By Yu Xi Source:Global Times Published: 2017/8/17 22:18:39

Reduced import prices still too high: experts


The EU will gradually reduce the minimum import price for EU-bound Chinese solar panels, which is good for Chinese exporting solar firms, an insider from the China Photovoltaic Industry Association said on Thursday.

But only when the EU puts an end to punitive duties imposed on Chinese solar panels will domestic exporting solar firms be able to get their due benefits, the insider, who wished to remain anonymous, told the Global Times on Thursday.

The EU will gradually reduce the minimum import price for solar panels from China by over 20 percent within a year, based on the European Commission's draft plans, according to a note the Ministry of Commerce (MOFCOM) posted on its website on Thursday, citing a report from Mlex, a UK-based independent media organization.

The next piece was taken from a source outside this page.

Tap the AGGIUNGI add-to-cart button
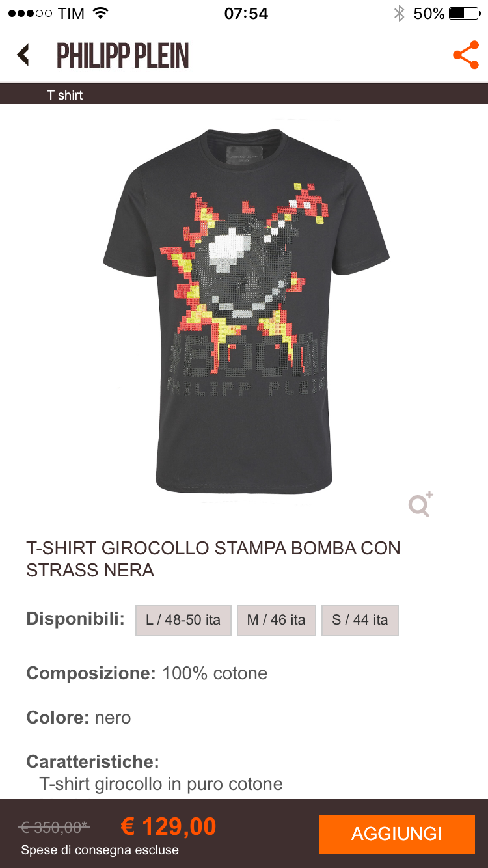The height and width of the screenshot is (868, 488). [x=397, y=834]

The minimum import price for solar cells will drop by more than 10 percent, said the note.

Anti-dumping and anti-subsidy duties have been in place on Chinese solar panels and cells by the EU since 2013. In March 2017, these duties in the EU got an 18-month extension, albeit along with plans to gradually phase them out.

Meanwhile, the EU has been under pressure to re-adjust the minimum import price, according to MOFCOM.

The EU's trade defense measures force Chinese exporting solar firms to sell products at a price at or above a minimum import price set by the EU, "which partly effects the exporting business of the solar firms," Zhang Sen, secretary-general of the Solar Energy and PV Products Branch of the Beijing-based China Chamber of Commerce for Import and Export of Machinery and Electronic Products, told the Global Times on Thursday.

Based on the new pricing system, the minimum price of polycrystalline modules will be reduced to 33 euro cents per watt from the original 41 cents per watt, according to the note.

The European Commission hopes the new pricing system will be approved by member countries by the end of September 2017.

But generally, the planned minimum price by the EU is still very high, Zhang noted.

Some parties in Europe have already disputed the price adjustment, with some EU solar panel producers arguing that the reduced minimum price is too low, according to the note.

However, European solar association SolarPower Europe said that the minimum price is still too high, and that it will slow down investment in the European solar sector, according to the MOFCOM note.

SolarPower Europe hopes its downstream firms could have the opportunity to buy low-priced Chinese solar products in order to cut costs, noted Zhang.